Count the lines in the rows below that contain the string "cell", treating uppercase and lowercase as distinct. Reply with the number alone.

┌─ Dataset content

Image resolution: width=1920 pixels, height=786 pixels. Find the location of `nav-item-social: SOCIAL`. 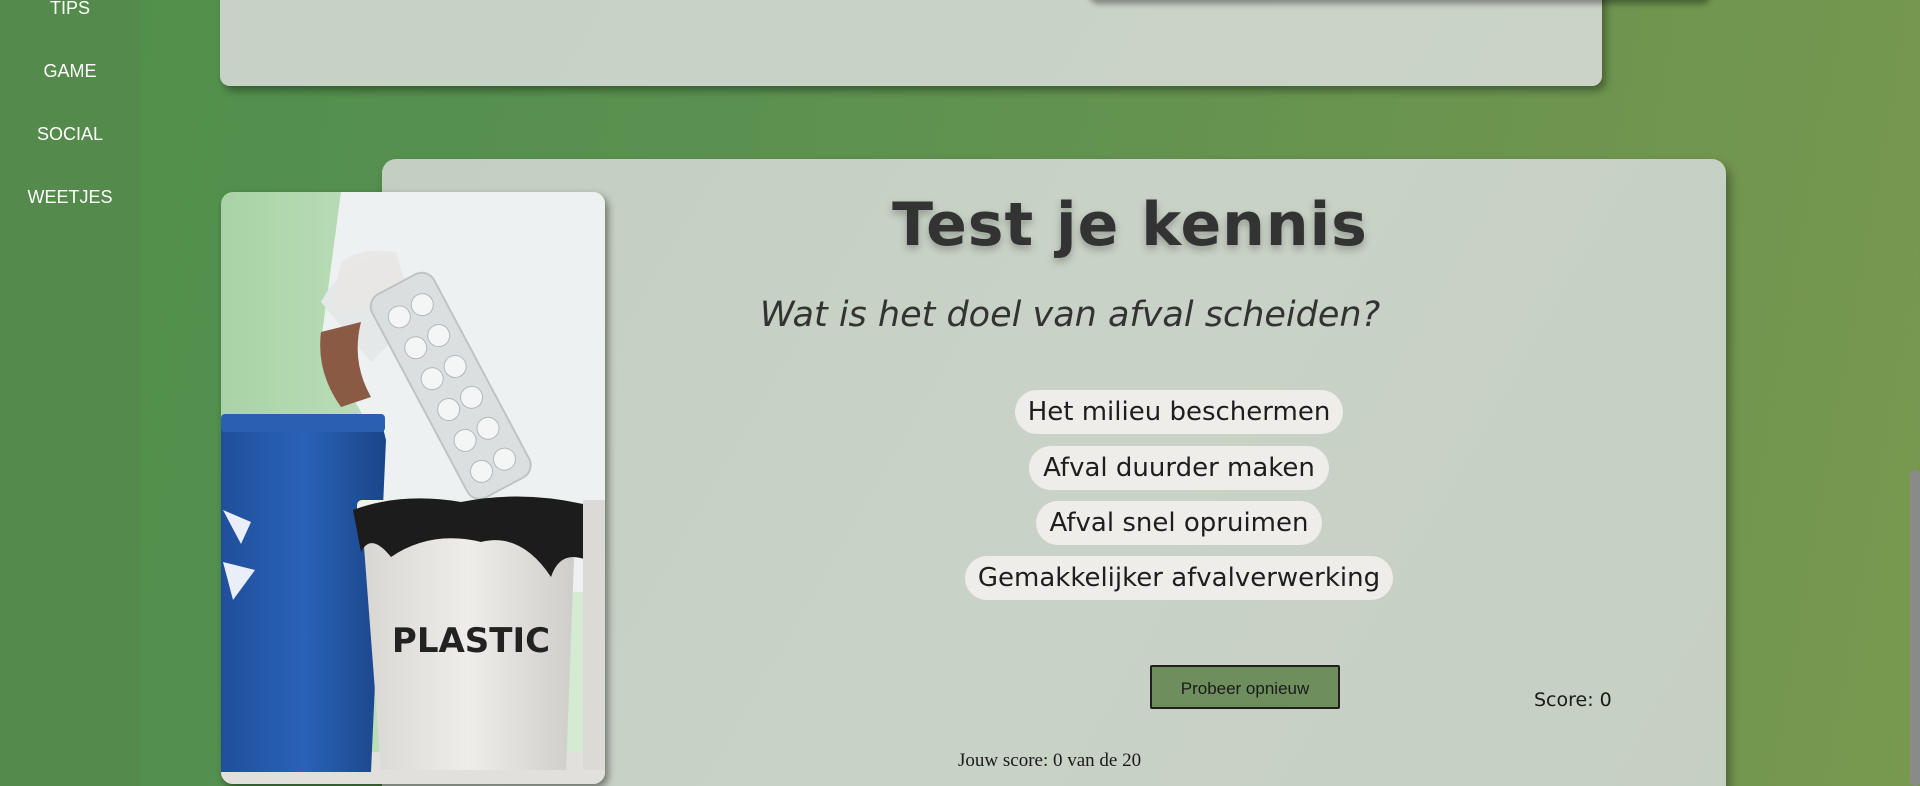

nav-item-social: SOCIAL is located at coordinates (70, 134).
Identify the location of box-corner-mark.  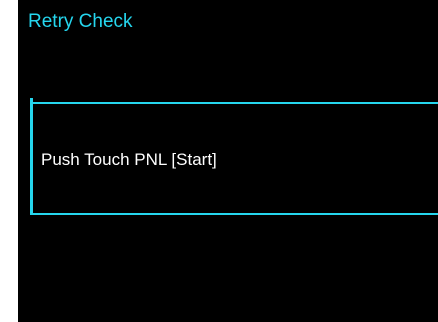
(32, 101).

└─
┌─ Dataset content

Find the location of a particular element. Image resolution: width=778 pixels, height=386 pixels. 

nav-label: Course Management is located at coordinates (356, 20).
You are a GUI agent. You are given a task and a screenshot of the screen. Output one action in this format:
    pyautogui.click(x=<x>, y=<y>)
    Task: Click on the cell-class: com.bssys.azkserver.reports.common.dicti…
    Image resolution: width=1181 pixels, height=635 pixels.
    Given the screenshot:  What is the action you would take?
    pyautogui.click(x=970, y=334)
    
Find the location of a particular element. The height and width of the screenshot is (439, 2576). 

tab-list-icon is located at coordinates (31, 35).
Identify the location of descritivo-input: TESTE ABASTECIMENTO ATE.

└─
┌─ Dataset content

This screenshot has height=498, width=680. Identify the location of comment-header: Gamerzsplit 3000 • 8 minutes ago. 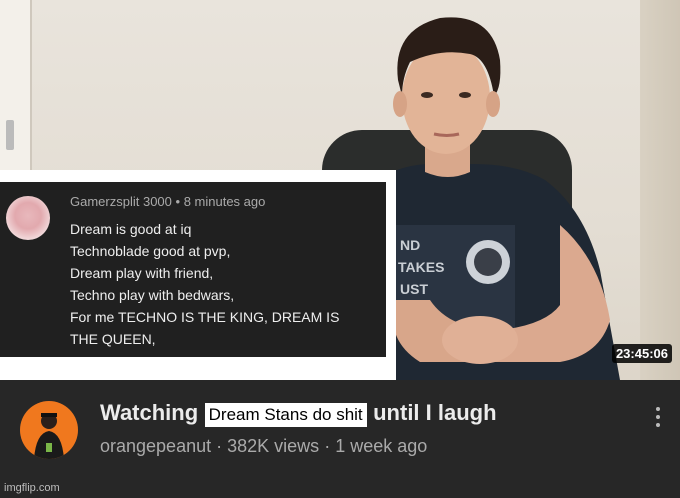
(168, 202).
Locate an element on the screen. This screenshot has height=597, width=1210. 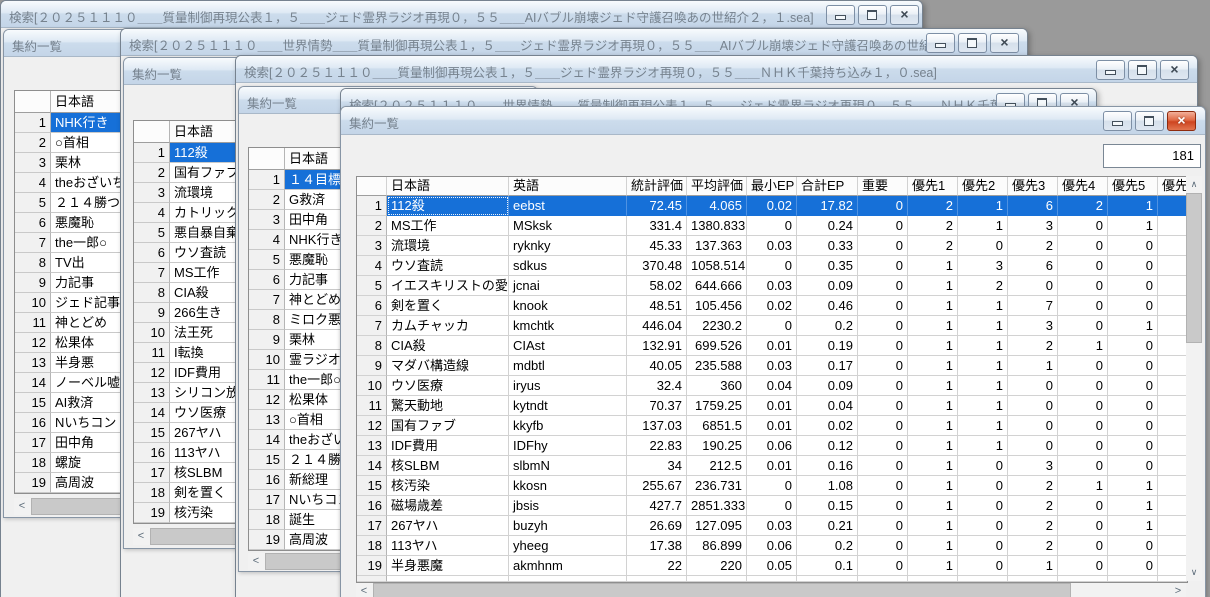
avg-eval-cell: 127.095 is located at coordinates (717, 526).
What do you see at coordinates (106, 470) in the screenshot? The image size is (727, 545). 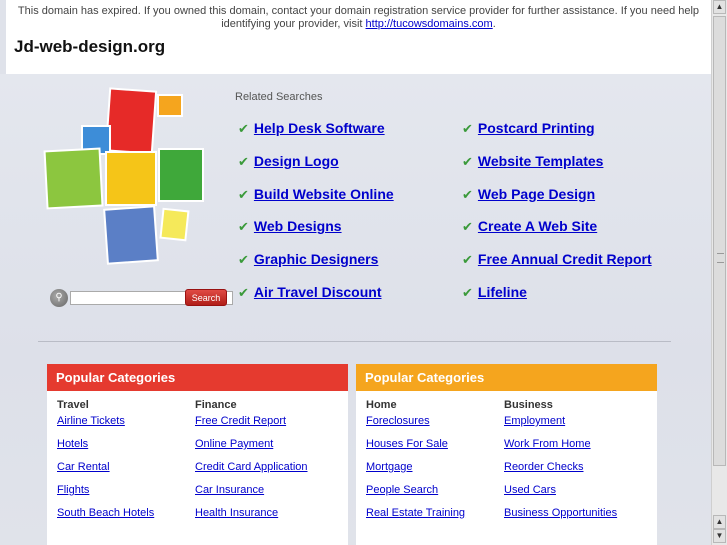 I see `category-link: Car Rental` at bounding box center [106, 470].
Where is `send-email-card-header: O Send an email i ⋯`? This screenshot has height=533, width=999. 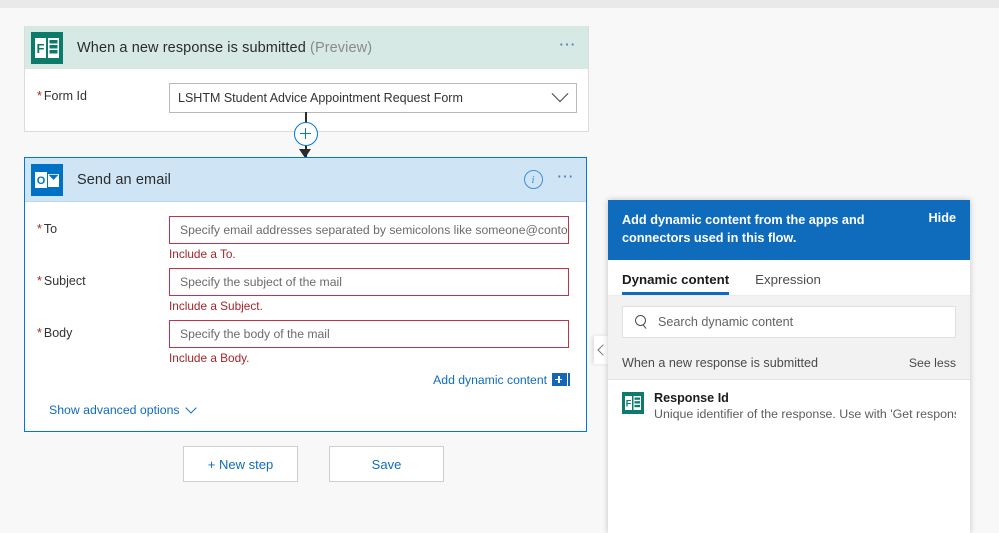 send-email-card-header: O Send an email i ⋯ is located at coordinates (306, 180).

└─

**Result for this exercise**
2